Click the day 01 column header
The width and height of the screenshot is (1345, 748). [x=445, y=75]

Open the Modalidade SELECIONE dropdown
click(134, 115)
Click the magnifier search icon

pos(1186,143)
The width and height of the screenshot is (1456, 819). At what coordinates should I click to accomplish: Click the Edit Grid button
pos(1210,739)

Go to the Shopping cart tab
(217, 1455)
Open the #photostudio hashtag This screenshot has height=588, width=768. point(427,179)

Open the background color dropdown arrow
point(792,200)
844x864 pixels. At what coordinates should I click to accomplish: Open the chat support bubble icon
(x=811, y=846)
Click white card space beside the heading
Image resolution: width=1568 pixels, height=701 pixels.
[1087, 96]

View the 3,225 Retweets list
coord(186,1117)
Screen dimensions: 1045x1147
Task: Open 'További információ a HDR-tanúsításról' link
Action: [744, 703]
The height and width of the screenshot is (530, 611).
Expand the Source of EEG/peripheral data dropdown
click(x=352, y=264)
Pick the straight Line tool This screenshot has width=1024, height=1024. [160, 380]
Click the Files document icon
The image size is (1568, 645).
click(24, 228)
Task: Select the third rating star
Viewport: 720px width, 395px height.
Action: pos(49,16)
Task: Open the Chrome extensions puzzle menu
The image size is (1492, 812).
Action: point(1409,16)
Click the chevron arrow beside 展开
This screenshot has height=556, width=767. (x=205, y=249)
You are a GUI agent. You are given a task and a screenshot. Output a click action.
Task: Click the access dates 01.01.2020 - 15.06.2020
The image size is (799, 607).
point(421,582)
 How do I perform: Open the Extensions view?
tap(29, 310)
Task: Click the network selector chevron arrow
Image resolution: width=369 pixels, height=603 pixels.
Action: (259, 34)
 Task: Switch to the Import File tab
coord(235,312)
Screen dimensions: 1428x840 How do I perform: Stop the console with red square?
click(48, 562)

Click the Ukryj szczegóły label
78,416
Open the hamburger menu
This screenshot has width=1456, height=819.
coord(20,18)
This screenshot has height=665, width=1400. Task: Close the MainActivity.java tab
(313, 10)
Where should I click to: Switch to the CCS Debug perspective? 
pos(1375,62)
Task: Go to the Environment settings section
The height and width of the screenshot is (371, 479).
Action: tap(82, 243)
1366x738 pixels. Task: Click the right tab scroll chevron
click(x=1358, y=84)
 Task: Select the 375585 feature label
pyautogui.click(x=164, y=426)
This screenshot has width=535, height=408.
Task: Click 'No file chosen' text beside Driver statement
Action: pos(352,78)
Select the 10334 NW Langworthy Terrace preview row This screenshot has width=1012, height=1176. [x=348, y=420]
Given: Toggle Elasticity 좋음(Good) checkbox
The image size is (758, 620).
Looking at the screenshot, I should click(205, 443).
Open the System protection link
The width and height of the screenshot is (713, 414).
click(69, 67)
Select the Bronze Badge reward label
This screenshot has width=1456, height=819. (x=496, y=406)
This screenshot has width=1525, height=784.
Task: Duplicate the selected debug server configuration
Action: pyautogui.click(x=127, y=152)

> _Written instruction_:
Reproduce every one of the lines above verbatim, without altering, omitting, or adding anything.

> _Solution below_:
Click the day 01 column header
The width and height of the screenshot is (1345, 748). [x=445, y=75]

Open the Modalidade SELECIONE dropdown
click(134, 115)
Click the magnifier search icon

pos(1186,143)
The width and height of the screenshot is (1456, 819). At what coordinates should I click to accomplish: Click the Edit Grid button
pos(1210,739)

Go to the Shopping cart tab
(217, 1455)
Open the #photostudio hashtag This screenshot has height=588, width=768. point(427,179)

Open the background color dropdown arrow
point(792,200)
844x864 pixels. At what coordinates should I click to accomplish: Open the chat support bubble icon
(x=811, y=846)
Click white card space beside the heading
Image resolution: width=1568 pixels, height=701 pixels.
[1087, 96]

View the 3,225 Retweets list
coord(186,1117)
Screen dimensions: 1045x1147
Task: Open 'További információ a HDR-tanúsításról' link
Action: [744, 703]
The height and width of the screenshot is (530, 611).
Expand the Source of EEG/peripheral data dropdown
click(x=352, y=264)
Pick the straight Line tool This screenshot has width=1024, height=1024. [160, 380]
Click the Files document icon
The image size is (1568, 645).
click(24, 228)
Task: Select the third rating star
Viewport: 720px width, 395px height.
Action: pos(49,16)
Task: Open the Chrome extensions puzzle menu
The image size is (1492, 812).
Action: point(1409,16)
Click the chevron arrow beside 展开
This screenshot has height=556, width=767. (x=205, y=249)
You are a GUI agent. You are given a task and a screenshot. Output a click action.
Task: Click the access dates 01.01.2020 - 15.06.2020
The image size is (799, 607).
point(421,582)
 How do I perform: Open the Extensions view?
tap(29, 310)
Task: Click the network selector chevron arrow
Image resolution: width=369 pixels, height=603 pixels.
Action: (259, 34)
 Task: Switch to the Import File tab
coord(235,312)
Screen dimensions: 1428x840 How do I perform: Stop the console with red square?
click(48, 562)

Click the Ukryj szczegóły label
78,416
Open the hamburger menu
This screenshot has width=1456, height=819.
coord(20,18)
This screenshot has height=665, width=1400. Task: Close the MainActivity.java tab
(313, 10)
Where should I click to: Switch to the CCS Debug perspective? 
pos(1375,62)
Task: Go to the Environment settings section
The height and width of the screenshot is (371, 479).
Action: tap(82, 243)
1366x738 pixels. Task: Click the right tab scroll chevron
click(x=1358, y=84)
 Task: Select the 375585 feature label
pyautogui.click(x=164, y=426)
This screenshot has width=535, height=408.
Task: Click 'No file chosen' text beside Driver statement
Action: pos(352,78)
Select the 10334 NW Langworthy Terrace preview row This screenshot has width=1012, height=1176. [x=348, y=420]
Given: Toggle Elasticity 좋음(Good) checkbox
The image size is (758, 620).
Looking at the screenshot, I should click(205, 443).
Open the System protection link
The width and height of the screenshot is (713, 414).
click(69, 67)
Select the Bronze Badge reward label
This screenshot has width=1456, height=819. (x=496, y=406)
This screenshot has width=1525, height=784.
Task: Duplicate the selected debug server configuration
Action: pyautogui.click(x=127, y=152)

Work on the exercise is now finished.